● Work request: Look for "Open Command Palette from context menu" in the records below, then copy that line and every line after it, exactly and with nothing added.

Source records
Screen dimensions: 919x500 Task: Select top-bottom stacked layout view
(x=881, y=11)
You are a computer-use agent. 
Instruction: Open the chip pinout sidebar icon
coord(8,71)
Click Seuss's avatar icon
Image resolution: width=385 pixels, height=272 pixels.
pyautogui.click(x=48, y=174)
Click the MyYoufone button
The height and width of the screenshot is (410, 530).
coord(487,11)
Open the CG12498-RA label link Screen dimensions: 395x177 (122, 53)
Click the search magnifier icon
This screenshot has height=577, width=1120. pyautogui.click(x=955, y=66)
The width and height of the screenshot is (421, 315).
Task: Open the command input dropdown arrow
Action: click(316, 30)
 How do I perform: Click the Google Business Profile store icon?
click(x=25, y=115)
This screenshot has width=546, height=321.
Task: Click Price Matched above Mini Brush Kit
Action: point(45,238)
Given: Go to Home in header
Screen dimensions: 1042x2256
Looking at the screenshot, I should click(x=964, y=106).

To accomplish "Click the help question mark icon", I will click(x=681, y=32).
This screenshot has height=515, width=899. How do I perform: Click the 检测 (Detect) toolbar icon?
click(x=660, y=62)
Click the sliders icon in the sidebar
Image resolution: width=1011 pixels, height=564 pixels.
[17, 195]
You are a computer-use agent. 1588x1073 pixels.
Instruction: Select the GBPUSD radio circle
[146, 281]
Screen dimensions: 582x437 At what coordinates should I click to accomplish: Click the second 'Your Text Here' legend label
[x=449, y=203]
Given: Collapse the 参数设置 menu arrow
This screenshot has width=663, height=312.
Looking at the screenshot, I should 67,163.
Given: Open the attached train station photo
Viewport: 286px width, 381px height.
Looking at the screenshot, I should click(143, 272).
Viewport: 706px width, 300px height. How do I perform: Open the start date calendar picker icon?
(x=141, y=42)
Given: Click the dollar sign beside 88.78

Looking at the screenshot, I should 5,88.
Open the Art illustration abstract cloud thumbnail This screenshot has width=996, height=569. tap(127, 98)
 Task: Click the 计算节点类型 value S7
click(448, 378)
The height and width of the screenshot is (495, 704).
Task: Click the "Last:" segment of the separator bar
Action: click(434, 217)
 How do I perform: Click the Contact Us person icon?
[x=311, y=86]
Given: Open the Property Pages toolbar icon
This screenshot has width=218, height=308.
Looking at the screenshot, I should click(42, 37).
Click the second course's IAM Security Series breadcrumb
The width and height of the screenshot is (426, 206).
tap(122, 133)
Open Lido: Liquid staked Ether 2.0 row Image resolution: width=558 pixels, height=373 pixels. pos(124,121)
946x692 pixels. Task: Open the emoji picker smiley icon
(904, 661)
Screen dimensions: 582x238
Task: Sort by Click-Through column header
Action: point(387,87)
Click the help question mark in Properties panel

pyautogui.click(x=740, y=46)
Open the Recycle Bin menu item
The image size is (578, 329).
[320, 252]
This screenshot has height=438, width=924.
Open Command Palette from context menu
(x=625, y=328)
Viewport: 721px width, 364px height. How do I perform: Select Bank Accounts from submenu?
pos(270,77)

● Response to the task:
Open Command Palette from context menu
(x=625, y=328)
Viewport: 721px width, 364px height. How do I perform: Select Bank Accounts from submenu?
pos(270,77)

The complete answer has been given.